One particular attempt to move past this battle of justifiable homicide is in the The Parents Circle - Families Forum (PCFF), a joint Palestinian Israeli organization of over 600 families, all of whom have lost a close family member as a result of the conflict. Sharing their stories, sharing their grief, has allowed them to humanize the so-called other, and to point the way to a resolution of the conflict based not on victory but on reconciliation and mutual respect. They were portrayed in the documentary film “Encounter Point.”
But the other significant dynamic in the story of Joseph and his brothers is that the power relationship is very one-sided. Joseph could do anything he wants to just about anyone he wants, and his righteousness comes from the fact that he doesn't. He chooses not to.
The dynamic between Israel and the Palestinians is also one-sided. Here I'm going to talk about the PA, Abbas' quasi-government, because the situation is Gaza is more complex. But in regard to the Palestinians in the West Bank: Israel has the army, Israel has the economy, Israel has the unquestioning support of the United States. And Abbas' government has done all what it's been asked to do in terms of protecting Israel's security and building the infrastructure of statehood – as the American negotiators and even many Israelis will tell you. But instead of using its strength to pursue reconciliation, Israel keeps pressing its advantage – now announcing plans to build thousands of new housing units in East Jerusalem and in the area between Jerusalem and Ma'ale Adumim called E-1. These provocative gestures threaten both the possibility of a two-state solution and the relationship between Israel and the United States.
This is why I and over 600 of my rabbinic colleagues have signed an open letter sponsored, by Rabbis for Human Rights-North American and J Street, to Israeli Prime Minister Netanyahu, asking him to desist from these plans, and to return to the negotiating table as soon as possible, before it's too late.

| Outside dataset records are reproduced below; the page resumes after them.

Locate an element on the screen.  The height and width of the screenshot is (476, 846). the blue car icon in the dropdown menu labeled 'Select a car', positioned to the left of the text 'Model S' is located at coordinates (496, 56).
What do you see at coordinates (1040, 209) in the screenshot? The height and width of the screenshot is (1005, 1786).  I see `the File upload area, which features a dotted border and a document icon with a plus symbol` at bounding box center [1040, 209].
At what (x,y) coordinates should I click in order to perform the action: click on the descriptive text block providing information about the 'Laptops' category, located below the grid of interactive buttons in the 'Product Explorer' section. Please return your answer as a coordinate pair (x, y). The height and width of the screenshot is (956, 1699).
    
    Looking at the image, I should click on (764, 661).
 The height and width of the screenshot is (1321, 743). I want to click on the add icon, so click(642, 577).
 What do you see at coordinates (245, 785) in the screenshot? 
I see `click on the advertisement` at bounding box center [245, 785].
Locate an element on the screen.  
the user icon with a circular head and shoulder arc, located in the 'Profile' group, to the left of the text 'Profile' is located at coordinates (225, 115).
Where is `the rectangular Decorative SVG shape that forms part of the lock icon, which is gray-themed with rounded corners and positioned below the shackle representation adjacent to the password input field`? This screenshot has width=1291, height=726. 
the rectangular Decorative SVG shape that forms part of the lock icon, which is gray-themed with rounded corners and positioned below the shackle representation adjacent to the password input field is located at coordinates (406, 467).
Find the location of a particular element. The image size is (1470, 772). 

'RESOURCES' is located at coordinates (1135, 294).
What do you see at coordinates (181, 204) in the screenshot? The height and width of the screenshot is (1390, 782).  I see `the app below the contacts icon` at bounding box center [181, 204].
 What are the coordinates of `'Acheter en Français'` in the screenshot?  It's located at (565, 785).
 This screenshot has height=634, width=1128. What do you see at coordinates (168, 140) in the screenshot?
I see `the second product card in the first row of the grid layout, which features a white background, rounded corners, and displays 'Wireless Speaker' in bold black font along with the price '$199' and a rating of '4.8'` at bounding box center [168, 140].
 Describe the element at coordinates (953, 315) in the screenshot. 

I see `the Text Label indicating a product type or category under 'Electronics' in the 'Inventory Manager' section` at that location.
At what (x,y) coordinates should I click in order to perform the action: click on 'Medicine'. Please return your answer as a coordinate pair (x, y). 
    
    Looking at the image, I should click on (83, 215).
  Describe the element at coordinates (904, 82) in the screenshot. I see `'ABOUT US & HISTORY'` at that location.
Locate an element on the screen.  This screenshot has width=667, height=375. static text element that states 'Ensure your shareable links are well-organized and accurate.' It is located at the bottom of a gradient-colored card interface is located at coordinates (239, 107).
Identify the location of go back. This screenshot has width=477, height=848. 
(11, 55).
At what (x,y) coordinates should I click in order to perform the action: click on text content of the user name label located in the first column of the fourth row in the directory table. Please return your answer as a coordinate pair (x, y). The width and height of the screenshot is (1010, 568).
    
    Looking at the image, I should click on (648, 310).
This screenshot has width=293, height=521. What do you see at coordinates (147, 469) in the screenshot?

The letter quotes Pirke Avot 1:12 in telling us, "Be of the disciples of Aaron, loving peace and pursuing peace, loving humankind and bringing them closer to the Torah." But it could just as easily reference our parshah today. Joseph is a man of great power, and a lot of justification for using it unwisely, should he have chosen to. But he recognizes that what's done is done, and that it is neither productive nor healthy to keep stewing on it. Rather, let the focus be on, as the Torah says later, “seeking peace and pursuing it.” Then we and our Israeli cousins will live up to the legacy that Joseph the tzadik, Joseph the righteous one, leaves for us.